- Data in this exercise -
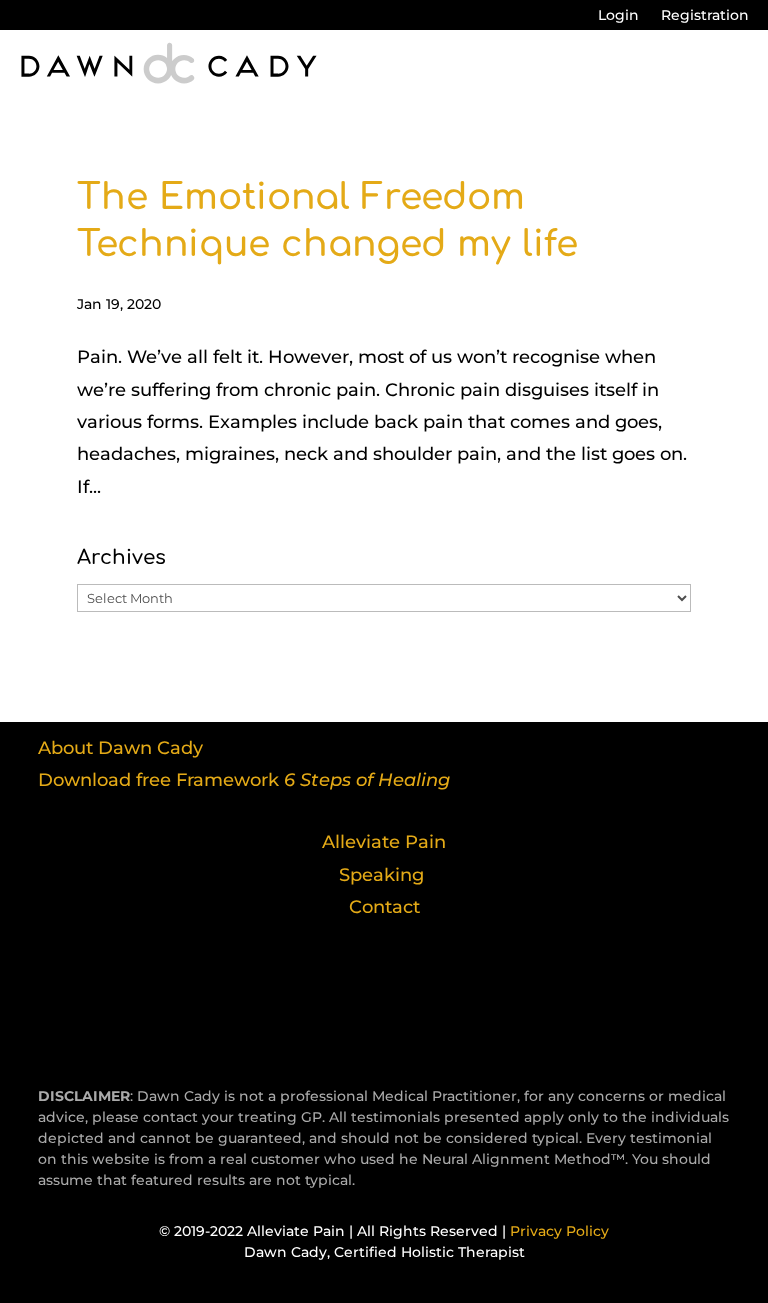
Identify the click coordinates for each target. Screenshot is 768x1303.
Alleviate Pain (384, 842)
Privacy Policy (559, 1231)
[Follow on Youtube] (420, 986)
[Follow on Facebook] (276, 986)
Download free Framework (244, 780)
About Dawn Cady (120, 748)
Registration (705, 16)
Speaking (381, 875)
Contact (384, 907)
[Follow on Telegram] (348, 986)
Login (618, 16)
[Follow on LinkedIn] (492, 986)
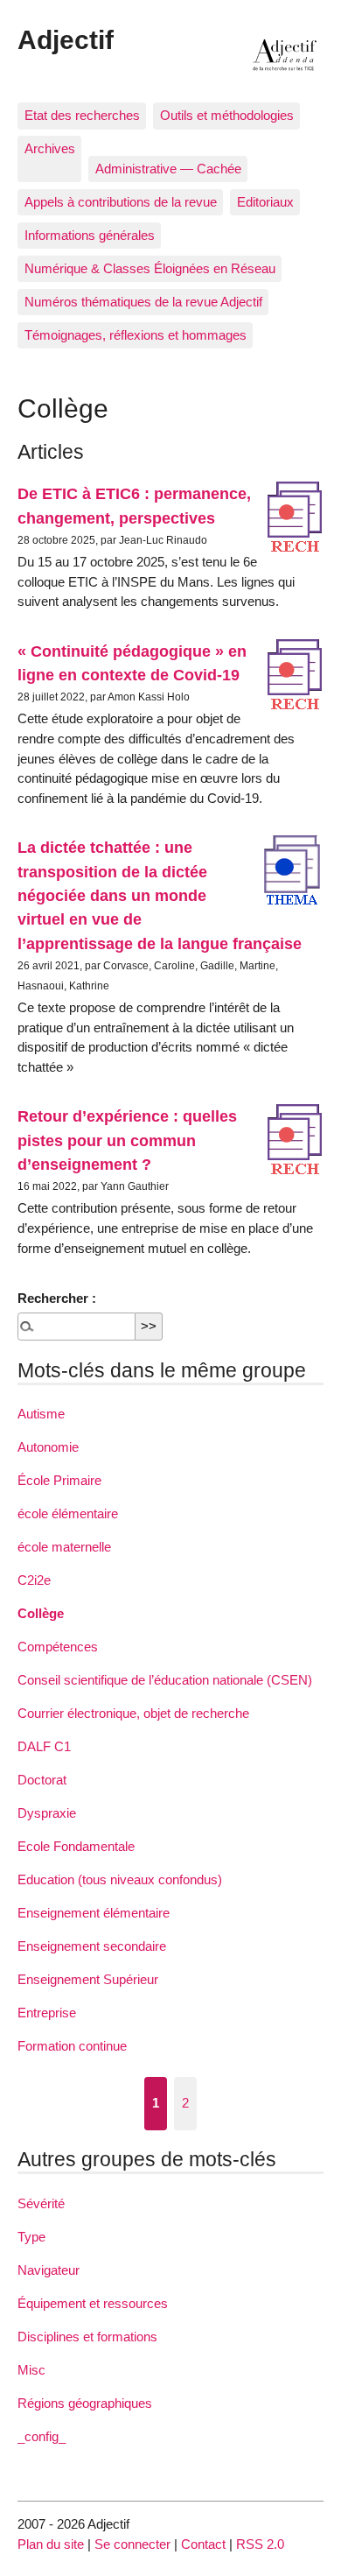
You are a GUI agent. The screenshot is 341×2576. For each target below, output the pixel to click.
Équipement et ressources (92, 2303)
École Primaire (59, 1480)
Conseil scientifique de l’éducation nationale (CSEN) (164, 1679)
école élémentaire (67, 1513)
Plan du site (50, 2544)
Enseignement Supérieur (87, 1979)
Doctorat (41, 1779)
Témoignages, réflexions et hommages (135, 334)
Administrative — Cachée (168, 168)
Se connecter (132, 2544)
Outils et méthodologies (227, 115)
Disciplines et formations (87, 2336)
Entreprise (46, 2012)
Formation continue (72, 2045)
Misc (31, 2369)
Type (31, 2236)
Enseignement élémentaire (93, 1912)
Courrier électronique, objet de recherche (133, 1713)
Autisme (41, 1413)
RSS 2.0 (260, 2544)
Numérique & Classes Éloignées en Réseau (149, 268)
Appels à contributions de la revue (120, 201)
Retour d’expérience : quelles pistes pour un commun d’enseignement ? (127, 1140)
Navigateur (48, 2270)
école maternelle (64, 1546)
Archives (49, 148)
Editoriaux (265, 201)
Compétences (57, 1646)
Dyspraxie (46, 1812)
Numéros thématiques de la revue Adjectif (143, 301)
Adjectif (65, 39)
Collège (40, 1613)
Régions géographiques (84, 2403)
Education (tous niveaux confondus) (119, 1879)
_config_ (41, 2436)
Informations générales (89, 235)
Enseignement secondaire (91, 1946)
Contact (203, 2544)
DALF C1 (44, 1746)
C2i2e (34, 1580)
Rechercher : (56, 1298)
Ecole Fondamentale (76, 1846)
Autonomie (48, 1446)
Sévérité (41, 2203)
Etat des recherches (82, 115)
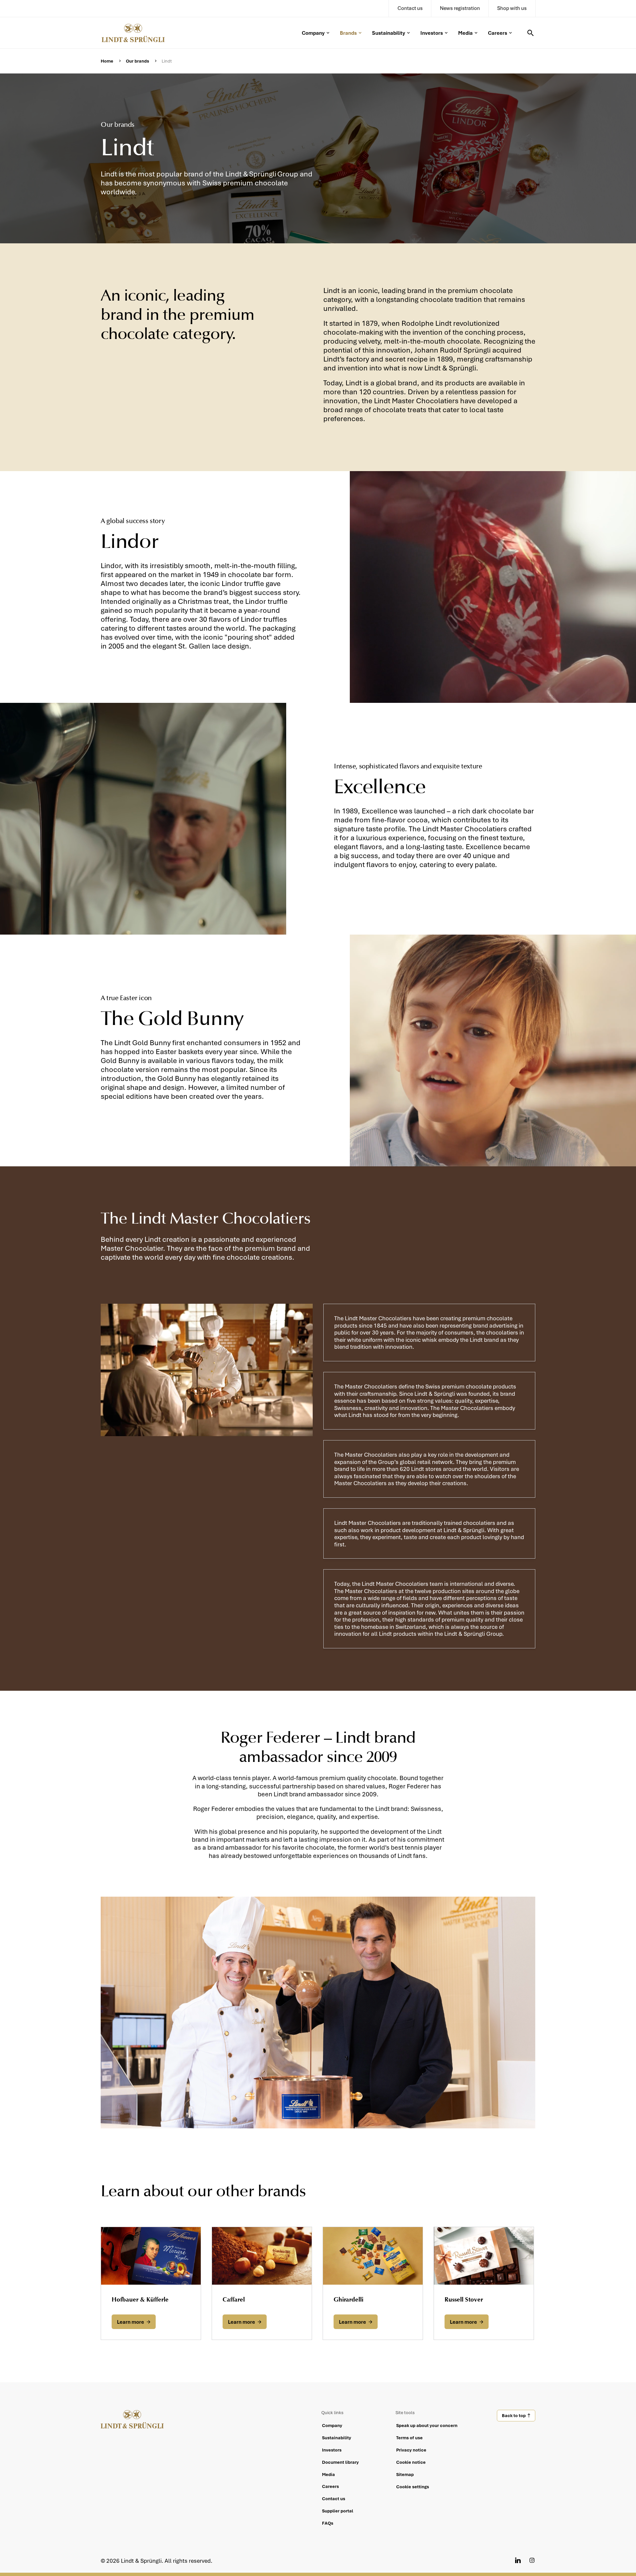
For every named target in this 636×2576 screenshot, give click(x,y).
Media (465, 32)
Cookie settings (412, 2487)
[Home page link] (138, 32)
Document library (340, 2462)
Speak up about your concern (426, 2425)
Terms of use (409, 2438)
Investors (431, 32)
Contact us (333, 2499)
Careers (497, 32)
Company (313, 32)
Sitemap (405, 2474)
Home (107, 61)
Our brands (137, 61)
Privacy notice (411, 2450)
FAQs (327, 2523)
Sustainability (388, 32)
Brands (348, 32)
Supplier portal (337, 2511)
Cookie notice (411, 2462)
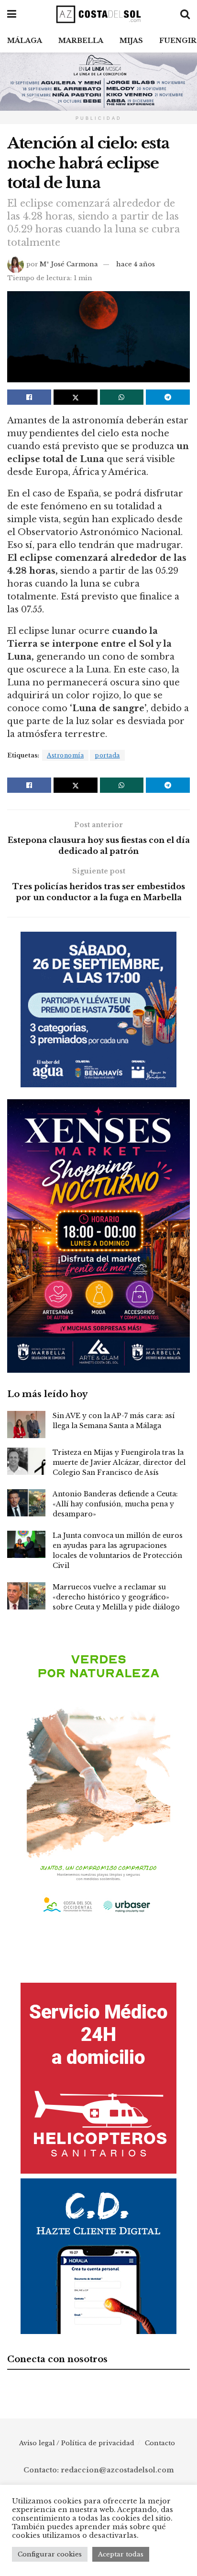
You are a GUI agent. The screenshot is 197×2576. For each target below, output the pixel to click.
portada (107, 755)
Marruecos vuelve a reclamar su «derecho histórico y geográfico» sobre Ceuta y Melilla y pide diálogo (116, 1597)
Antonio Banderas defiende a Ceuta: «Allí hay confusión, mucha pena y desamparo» (115, 1504)
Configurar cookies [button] (50, 2554)
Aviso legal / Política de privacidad (76, 2443)
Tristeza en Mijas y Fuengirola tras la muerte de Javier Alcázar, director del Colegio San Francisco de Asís (119, 1462)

- Task details -
Retype the records exactly, but skip the pictures.

- Task solution -
Identify the click coordinates for each target. Screenshot is 768x1303.
Alleviate Pain (384, 842)
Privacy Policy (559, 1231)
[Follow on Youtube] (420, 986)
[Follow on Facebook] (276, 986)
Download free Framework (244, 780)
About Dawn Cady (120, 748)
Registration (705, 16)
Speaking (381, 875)
Contact (384, 907)
[Follow on Telegram] (348, 986)
Login (618, 16)
[Follow on LinkedIn] (492, 986)
You are a GUI agent. The screenshot is 341×2576. For each target below, output the pixel to click.
Équipement et ressources (92, 2303)
École Primaire (59, 1480)
Conseil scientifique de l’éducation nationale (CSEN) (164, 1679)
école élémentaire (67, 1513)
Plan du site (50, 2544)
Enseignement Supérieur (87, 1979)
Doctorat (41, 1779)
Témoignages, réflexions et hommages (135, 334)
Administrative — Cachée (168, 168)
Se connecter (132, 2544)
Outils et méthodologies (227, 115)
Disciplines et formations (87, 2336)
Entreprise (46, 2012)
Formation continue (72, 2045)
Misc (31, 2369)
Type (31, 2236)
Enseignement élémentaire (93, 1912)
Courrier électronique, objet de recherche (133, 1713)
Autisme (41, 1413)
RSS 2.0 (260, 2544)
Numérique & Classes Éloignées en Réseau (149, 268)
Appels à contributions de la revue (120, 201)
Retour d’expérience : quelles pistes pour un commun d’enseignement ? (127, 1140)
Navigateur (48, 2270)
école maternelle (64, 1546)
Archives (49, 148)
Editoriaux (265, 201)
Compétences (57, 1646)
Dyspraxie (46, 1812)
Numéros thématiques de la revue Adjectif (143, 301)
Adjectif (65, 39)
Collège (40, 1613)
Régions géographiques (84, 2403)
Education (tous niveaux confondus) (119, 1879)
_config_ (41, 2436)
Informations générales (89, 235)
Enseignement secondaire (91, 1946)
Contact (203, 2544)
DALF C1 (44, 1746)
C2i2e (34, 1580)
Rechercher : (56, 1298)
Ecole Fondamentale (76, 1846)
Autonomie (48, 1446)
Sévérité (41, 2203)
Etat des recherches (82, 115)
For every named target in this 636×2576 screenshot, give click(x,y).
Media (465, 32)
Cookie settings (412, 2487)
[Home page link] (138, 32)
Document library (340, 2462)
Speak up about your concern (426, 2425)
Terms of use (409, 2438)
Investors (431, 32)
Contact us (333, 2499)
Careers (497, 32)
Company (313, 32)
Sitemap (405, 2474)
Home (107, 61)
Our brands (137, 61)
Privacy notice (411, 2450)
FAQs (327, 2523)
Sustainability (388, 32)
Brands (348, 32)
Supplier portal (337, 2511)
Cookie notice (411, 2462)
You are a GUI agent. The screenshot is 197×2576. For each target below, output the pixel to click.
portada (107, 755)
Marruecos vuelve a reclamar su «derecho histórico y geográfico» sobre Ceuta y Melilla y pide diálogo (116, 1597)
Antonio Banderas defiende a Ceuta: «Allí hay confusión, mucha pena y desamparo» (115, 1504)
Configurar cookies [button] (50, 2554)
Aviso legal / Política de privacidad (76, 2443)
Tristeza en Mijas y Fuengirola tras la muerte de Javier Alcázar, director del Colegio San Francisco de Asís (119, 1462)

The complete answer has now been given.